**TASK OBJECTIVE**
The entries below should be output exactly as written.
[[ MATERIAL FOR THIS EXERCISE open ]]
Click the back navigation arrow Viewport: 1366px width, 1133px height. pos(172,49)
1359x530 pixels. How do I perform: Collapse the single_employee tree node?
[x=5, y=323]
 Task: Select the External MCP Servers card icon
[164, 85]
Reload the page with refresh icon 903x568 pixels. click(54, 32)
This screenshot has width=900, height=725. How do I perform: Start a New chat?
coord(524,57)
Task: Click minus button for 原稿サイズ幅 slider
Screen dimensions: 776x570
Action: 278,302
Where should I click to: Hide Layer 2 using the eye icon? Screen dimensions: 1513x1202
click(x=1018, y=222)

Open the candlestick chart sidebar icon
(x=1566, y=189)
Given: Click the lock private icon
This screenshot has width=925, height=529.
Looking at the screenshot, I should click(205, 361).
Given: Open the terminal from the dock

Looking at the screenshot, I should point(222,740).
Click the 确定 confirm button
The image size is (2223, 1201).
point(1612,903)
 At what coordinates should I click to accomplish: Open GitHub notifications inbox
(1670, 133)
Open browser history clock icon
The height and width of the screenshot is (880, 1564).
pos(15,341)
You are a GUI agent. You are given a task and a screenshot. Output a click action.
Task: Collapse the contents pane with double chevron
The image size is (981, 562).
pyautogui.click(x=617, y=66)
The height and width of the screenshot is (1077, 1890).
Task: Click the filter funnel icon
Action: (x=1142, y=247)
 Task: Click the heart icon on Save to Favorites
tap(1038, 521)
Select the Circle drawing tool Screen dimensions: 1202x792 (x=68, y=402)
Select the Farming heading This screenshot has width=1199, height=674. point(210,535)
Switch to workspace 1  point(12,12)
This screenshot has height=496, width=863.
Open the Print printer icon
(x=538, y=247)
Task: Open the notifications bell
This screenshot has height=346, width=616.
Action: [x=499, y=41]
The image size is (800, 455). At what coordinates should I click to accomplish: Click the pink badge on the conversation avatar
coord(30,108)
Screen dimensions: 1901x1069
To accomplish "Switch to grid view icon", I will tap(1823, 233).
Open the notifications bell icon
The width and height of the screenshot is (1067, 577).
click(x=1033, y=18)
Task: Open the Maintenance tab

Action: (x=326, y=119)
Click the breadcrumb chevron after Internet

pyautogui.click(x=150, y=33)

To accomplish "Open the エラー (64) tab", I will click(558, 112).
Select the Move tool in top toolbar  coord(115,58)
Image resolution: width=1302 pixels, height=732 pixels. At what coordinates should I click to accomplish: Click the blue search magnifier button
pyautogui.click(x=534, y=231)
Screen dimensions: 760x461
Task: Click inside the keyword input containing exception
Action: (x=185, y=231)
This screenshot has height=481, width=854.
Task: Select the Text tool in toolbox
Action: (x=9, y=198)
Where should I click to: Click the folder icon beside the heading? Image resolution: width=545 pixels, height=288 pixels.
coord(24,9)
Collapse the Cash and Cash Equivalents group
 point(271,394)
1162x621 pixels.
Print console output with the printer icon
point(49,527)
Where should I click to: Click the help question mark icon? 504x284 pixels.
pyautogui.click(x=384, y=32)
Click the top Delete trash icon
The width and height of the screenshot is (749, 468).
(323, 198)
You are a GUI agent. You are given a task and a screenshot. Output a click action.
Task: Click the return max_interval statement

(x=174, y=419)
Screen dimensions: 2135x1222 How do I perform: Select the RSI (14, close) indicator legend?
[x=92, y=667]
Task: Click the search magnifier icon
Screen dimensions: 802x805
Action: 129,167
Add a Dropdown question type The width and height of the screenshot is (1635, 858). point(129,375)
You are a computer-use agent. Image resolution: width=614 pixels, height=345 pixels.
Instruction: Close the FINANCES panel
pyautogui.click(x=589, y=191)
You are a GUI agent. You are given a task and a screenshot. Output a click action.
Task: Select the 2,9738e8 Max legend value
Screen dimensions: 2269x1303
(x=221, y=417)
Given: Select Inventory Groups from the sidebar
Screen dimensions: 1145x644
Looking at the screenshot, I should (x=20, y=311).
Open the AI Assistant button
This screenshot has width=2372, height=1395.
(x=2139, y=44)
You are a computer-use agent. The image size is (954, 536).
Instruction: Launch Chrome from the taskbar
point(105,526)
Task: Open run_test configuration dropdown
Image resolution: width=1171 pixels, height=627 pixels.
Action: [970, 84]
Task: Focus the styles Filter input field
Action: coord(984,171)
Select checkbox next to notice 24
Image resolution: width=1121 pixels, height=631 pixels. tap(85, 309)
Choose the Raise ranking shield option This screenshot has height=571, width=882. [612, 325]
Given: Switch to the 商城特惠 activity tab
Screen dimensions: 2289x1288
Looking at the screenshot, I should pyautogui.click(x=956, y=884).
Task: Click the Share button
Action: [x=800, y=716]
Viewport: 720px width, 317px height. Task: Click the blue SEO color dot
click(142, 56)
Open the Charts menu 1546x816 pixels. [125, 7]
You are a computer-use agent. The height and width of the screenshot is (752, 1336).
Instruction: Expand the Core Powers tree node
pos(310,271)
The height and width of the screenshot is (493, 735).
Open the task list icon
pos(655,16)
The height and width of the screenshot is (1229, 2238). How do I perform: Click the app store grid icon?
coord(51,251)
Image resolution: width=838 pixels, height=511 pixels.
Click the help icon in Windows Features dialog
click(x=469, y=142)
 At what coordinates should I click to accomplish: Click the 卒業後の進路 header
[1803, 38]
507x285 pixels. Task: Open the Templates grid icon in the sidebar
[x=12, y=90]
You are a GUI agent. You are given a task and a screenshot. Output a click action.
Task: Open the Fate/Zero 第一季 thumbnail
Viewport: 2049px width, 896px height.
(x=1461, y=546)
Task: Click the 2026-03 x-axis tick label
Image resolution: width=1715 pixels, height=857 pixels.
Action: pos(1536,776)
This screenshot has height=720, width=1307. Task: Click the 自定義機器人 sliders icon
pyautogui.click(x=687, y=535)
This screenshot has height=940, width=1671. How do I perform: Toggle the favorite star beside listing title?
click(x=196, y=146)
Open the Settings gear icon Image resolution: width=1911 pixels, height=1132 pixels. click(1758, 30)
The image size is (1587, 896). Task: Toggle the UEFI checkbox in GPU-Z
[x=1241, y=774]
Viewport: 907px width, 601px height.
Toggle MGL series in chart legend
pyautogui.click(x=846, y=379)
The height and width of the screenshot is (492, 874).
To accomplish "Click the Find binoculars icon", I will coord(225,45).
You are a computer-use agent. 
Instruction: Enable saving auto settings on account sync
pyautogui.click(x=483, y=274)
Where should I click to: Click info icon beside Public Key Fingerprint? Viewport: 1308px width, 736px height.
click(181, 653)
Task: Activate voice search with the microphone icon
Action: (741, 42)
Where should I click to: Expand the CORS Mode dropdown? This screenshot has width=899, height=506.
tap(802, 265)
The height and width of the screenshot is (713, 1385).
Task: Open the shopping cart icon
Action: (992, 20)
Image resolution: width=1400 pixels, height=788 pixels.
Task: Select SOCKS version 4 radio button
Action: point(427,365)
[[ MATERIAL FOR THIS EXERCISE closed ]]
**COMPLETED TASK**
Click the back navigation arrow Viewport: 1366px width, 1133px height. pos(172,49)
1359x530 pixels. How do I perform: Collapse the single_employee tree node?
[x=5, y=323]
 Task: Select the External MCP Servers card icon
[164, 85]
Reload the page with refresh icon 903x568 pixels. click(54, 32)
This screenshot has width=900, height=725. How do I perform: Start a New chat?
coord(524,57)
Task: Click minus button for 原稿サイズ幅 slider
Screen dimensions: 776x570
Action: 278,302
Where should I click to: Hide Layer 2 using the eye icon? Screen dimensions: 1513x1202
click(x=1018, y=222)

Open the candlestick chart sidebar icon
(x=1566, y=189)
Given: Click the lock private icon
This screenshot has width=925, height=529.
Looking at the screenshot, I should click(205, 361).
Given: Open the terminal from the dock

Looking at the screenshot, I should point(222,740).
Click the 确定 confirm button
The image size is (2223, 1201).
point(1612,903)
 At what coordinates should I click to accomplish: Open GitHub notifications inbox
(1670, 133)
Open browser history clock icon
The height and width of the screenshot is (880, 1564).
pos(15,341)
You are a GUI agent. You are given a task and a screenshot. Output a click action.
Task: Collapse the contents pane with double chevron
The image size is (981, 562).
pyautogui.click(x=617, y=66)
The height and width of the screenshot is (1077, 1890).
Task: Click the filter funnel icon
Action: (x=1142, y=247)
 Task: Click the heart icon on Save to Favorites
tap(1038, 521)
Select the Circle drawing tool Screen dimensions: 1202x792 (x=68, y=402)
Select the Farming heading This screenshot has width=1199, height=674. point(210,535)
Switch to workspace 1  point(12,12)
This screenshot has height=496, width=863.
Open the Print printer icon
(x=538, y=247)
Task: Open the notifications bell
This screenshot has height=346, width=616.
Action: [x=499, y=41]
The image size is (800, 455). At what coordinates should I click to accomplish: Click the pink badge on the conversation avatar
coord(30,108)
Screen dimensions: 1901x1069
To accomplish "Switch to grid view icon", I will tap(1823, 233).
Open the notifications bell icon
The width and height of the screenshot is (1067, 577).
click(x=1033, y=18)
Task: Open the Maintenance tab

Action: (x=326, y=119)
Click the breadcrumb chevron after Internet

pyautogui.click(x=150, y=33)

To accomplish "Open the エラー (64) tab", I will click(558, 112).
Select the Move tool in top toolbar  coord(115,58)
Image resolution: width=1302 pixels, height=732 pixels. At what coordinates should I click to accomplish: Click the blue search magnifier button
pyautogui.click(x=534, y=231)
Screen dimensions: 760x461
Task: Click inside the keyword input containing exception
Action: (x=185, y=231)
This screenshot has height=481, width=854.
Task: Select the Text tool in toolbox
Action: (x=9, y=198)
Where should I click to: Click the folder icon beside the heading? Image resolution: width=545 pixels, height=288 pixels.
coord(24,9)
Collapse the Cash and Cash Equivalents group
 point(271,394)
1162x621 pixels.
Print console output with the printer icon
point(49,527)
Where should I click to: Click the help question mark icon? 504x284 pixels.
pyautogui.click(x=384, y=32)
Click the top Delete trash icon
The width and height of the screenshot is (749, 468).
(323, 198)
You are a GUI agent. You are given a task and a screenshot. Output a click action.
Task: Click the return max_interval statement

(x=174, y=419)
Screen dimensions: 2135x1222 How do I perform: Select the RSI (14, close) indicator legend?
[x=92, y=667]
Task: Click the search magnifier icon
Screen dimensions: 802x805
Action: 129,167
Add a Dropdown question type The width and height of the screenshot is (1635, 858). point(129,375)
You are a computer-use agent. Image resolution: width=614 pixels, height=345 pixels.
Instruction: Close the FINANCES panel
pyautogui.click(x=589, y=191)
You are a GUI agent. You are given a task and a screenshot. Output a click action.
Task: Select the 2,9738e8 Max legend value
Screen dimensions: 2269x1303
(x=221, y=417)
Given: Select Inventory Groups from the sidebar
Screen dimensions: 1145x644
Looking at the screenshot, I should (x=20, y=311).
Open the AI Assistant button
This screenshot has width=2372, height=1395.
(x=2139, y=44)
You are a computer-use agent. The image size is (954, 536).
Instruction: Launch Chrome from the taskbar
point(105,526)
Task: Open run_test configuration dropdown
Image resolution: width=1171 pixels, height=627 pixels.
Action: [970, 84]
Task: Focus the styles Filter input field
Action: coord(984,171)
Select checkbox next to notice 24
Image resolution: width=1121 pixels, height=631 pixels. tap(85, 309)
Choose the Raise ranking shield option This screenshot has height=571, width=882. [612, 325]
Given: Switch to the 商城特惠 activity tab
Screen dimensions: 2289x1288
Looking at the screenshot, I should pyautogui.click(x=956, y=884).
Task: Click the Share button
Action: [x=800, y=716]
Viewport: 720px width, 317px height. Task: Click the blue SEO color dot
click(142, 56)
Open the Charts menu 1546x816 pixels. [125, 7]
You are a computer-use agent. The height and width of the screenshot is (752, 1336).
Instruction: Expand the Core Powers tree node
pos(310,271)
The height and width of the screenshot is (493, 735).
Open the task list icon
pos(655,16)
The height and width of the screenshot is (1229, 2238). How do I perform: Click the app store grid icon?
coord(51,251)
Image resolution: width=838 pixels, height=511 pixels.
Click the help icon in Windows Features dialog
click(x=469, y=142)
 At what coordinates should I click to accomplish: Click the 卒業後の進路 header
[1803, 38]
507x285 pixels. Task: Open the Templates grid icon in the sidebar
[x=12, y=90]
You are a GUI agent. You are given a task and a screenshot. Output a click action.
Task: Open the Fate/Zero 第一季 thumbnail
Viewport: 2049px width, 896px height.
(x=1461, y=546)
Task: Click the 2026-03 x-axis tick label
Image resolution: width=1715 pixels, height=857 pixels.
Action: pos(1536,776)
This screenshot has height=720, width=1307. Task: Click the 自定義機器人 sliders icon
pyautogui.click(x=687, y=535)
This screenshot has height=940, width=1671. How do I perform: Toggle the favorite star beside listing title?
click(x=196, y=146)
Open the Settings gear icon Image resolution: width=1911 pixels, height=1132 pixels. click(1758, 30)
The image size is (1587, 896). Task: Toggle the UEFI checkbox in GPU-Z
[x=1241, y=774]
Viewport: 907px width, 601px height.
Toggle MGL series in chart legend
pyautogui.click(x=846, y=379)
The height and width of the screenshot is (492, 874).
To accomplish "Click the Find binoculars icon", I will coord(225,45).
You are a computer-use agent. 
Instruction: Enable saving auto settings on account sync
pyautogui.click(x=483, y=274)
Where should I click to: Click info icon beside Public Key Fingerprint? Viewport: 1308px width, 736px height.
click(181, 653)
Task: Activate voice search with the microphone icon
Action: (741, 42)
Where should I click to: Expand the CORS Mode dropdown? This screenshot has width=899, height=506.
tap(802, 265)
The height and width of the screenshot is (713, 1385).
Task: Open the shopping cart icon
Action: (992, 20)
Image resolution: width=1400 pixels, height=788 pixels.
Task: Select SOCKS version 4 radio button
Action: point(427,365)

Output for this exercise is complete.